A imagem idealizada da infância persiste no compartilhamento em redes sociais e na mídia, embora saibamos qual é a realidade das crianças, em diferentes lugares do mundo. É claro que é gostoso lembrar momentos alegres que construíram nossas vidas, propiciando descobertas e trocas afetivas para que nos tornássemos o que somos hoje. Porém, é também óbvio que essas lembranças só estão sendo partilhadas em função do dia da criança, que é uma data de apelo ao consumo. Sem perceber, tudo o que fazemos na internet com nossas postagens faz parte do mundo do consumo, queiramos ou não.

E a infância, é consumo? Se o ser humano transformou-se em artifício que obrigatoriamente deve render lucros, o que resta às crianças? Há alguma outra possibilidade de viver a infância nas cidades, que não seja consumir desesperadamente os aparelhos eletrônicos?
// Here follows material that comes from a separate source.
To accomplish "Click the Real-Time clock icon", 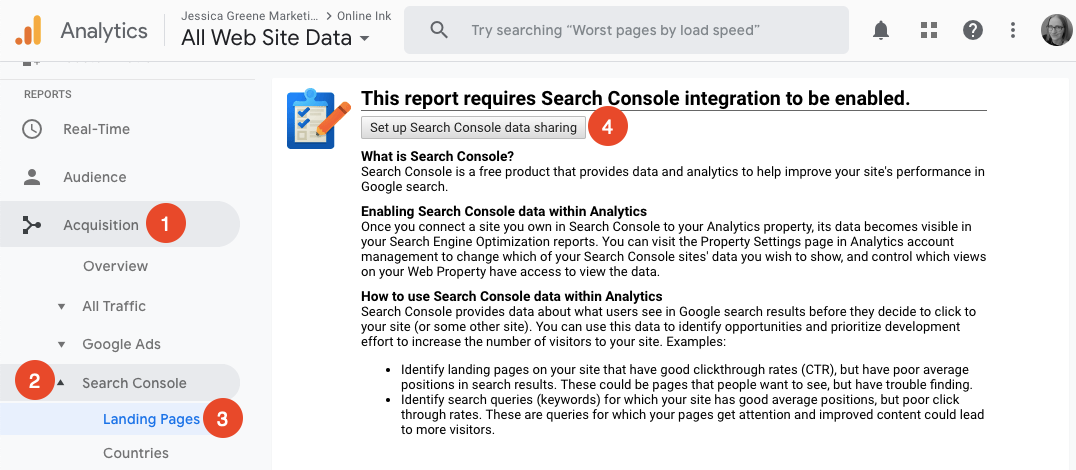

Para criarmos outras infâncias, é possível que precisemos rever nossos conceitos. Walter Kohan, filósofo argentino e pesquisador, nos desafia a criar novas imagens da infância, que considere a experiência de ser criança como uma possibilidade de existência humana, a ser vivida em qualquer idade, independente da ordem cronológica.

“Não nos preocupemos com o que a infância pode ser, mas com o que ela é. Asseveraremos a infância como símbolo da afirmação, figura do novo, espaço de liberdade. A infância será uma metáfora da criação no pensamento; uma imagem de ruptura, de descontinuidade, de quebra do normal e do estabelecido.” Infância – entre Educação e Filosofia. Walter Omar Kohan, Ed. Autêntica, 2003.

Nesta visão, ao contrário do que constatamos diariamente, a infância representaria a novidade, a criatividade, a espontaneidade e a transformação permanente, e seria uma experiência possível para todos, sem importar a idade.

Todos poderíamos nos transformar, criar e aprender a fazer as coisas de formas diferentes. Para isso, no entanto, teríamos que interromper esse processo contínuo e desgastante de reprodução do mesmo, no qual estamos aprisionados. Valores rígidos que não mudam, práticas que se repetem neuroticamente, brinquedos prontos, jogos vazios, palavras mortas.

É fácil notar que em pouquíssimo tempo as crianças percebem que o que ganham é só pra consumir rapidamente, não é para criar, inventar, brincar, perder o controle e voar nas asas da imaginação. Se voassem, seriam mais felizes.